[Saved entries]
==========
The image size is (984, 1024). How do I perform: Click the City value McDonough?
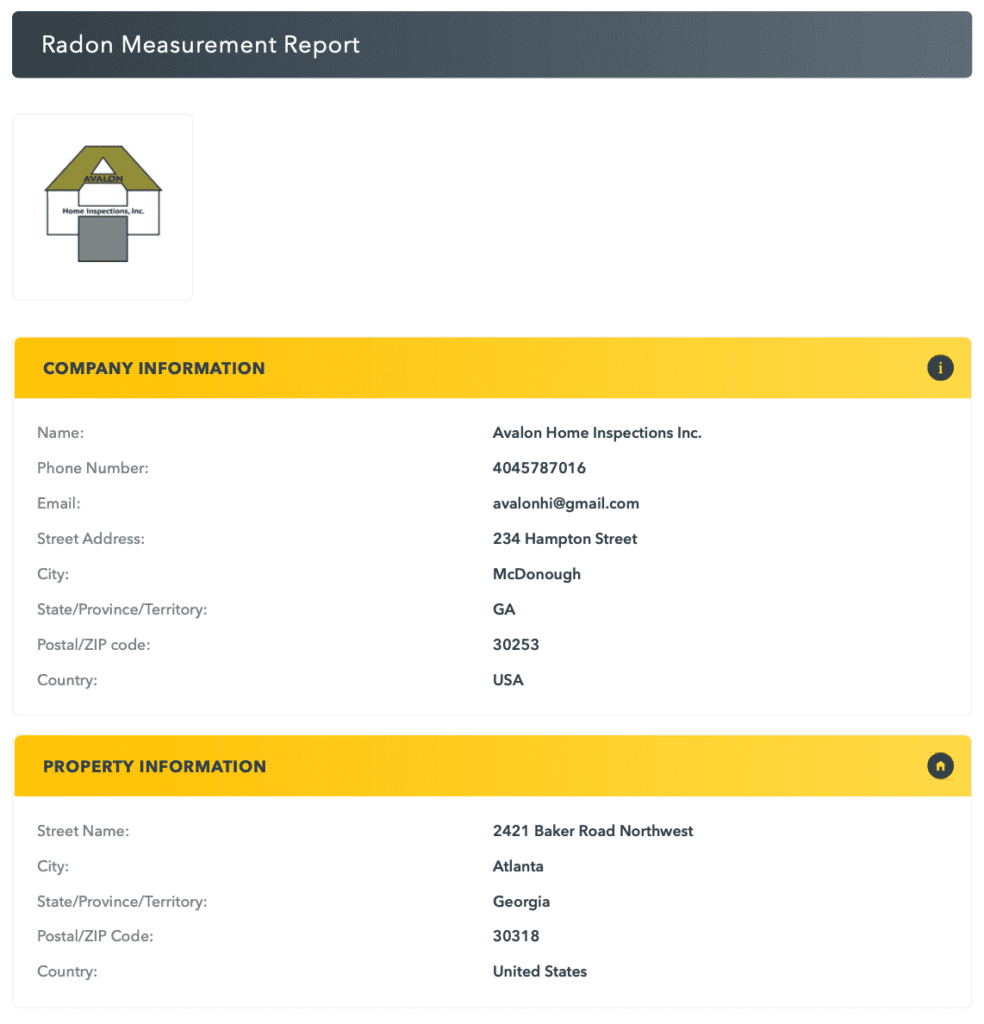tap(536, 574)
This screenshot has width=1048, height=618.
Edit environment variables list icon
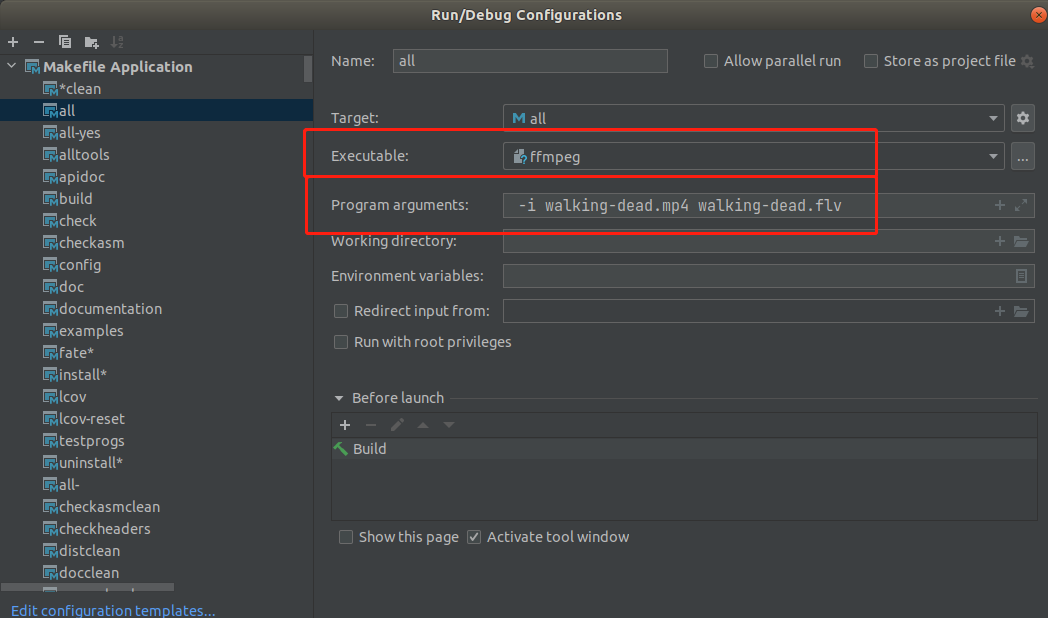[1021, 276]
==========
◆ DIRECTIONS FOR THIS TASK
Your answer should be every line above, written out exactly, with no pictures.

◆ ANSWER TO THIS PROBLEM
The image size is (984, 1024). How do I perform: Click the City value McDonough?
tap(536, 574)
This screenshot has width=1048, height=618.
Edit environment variables list icon
[1021, 276]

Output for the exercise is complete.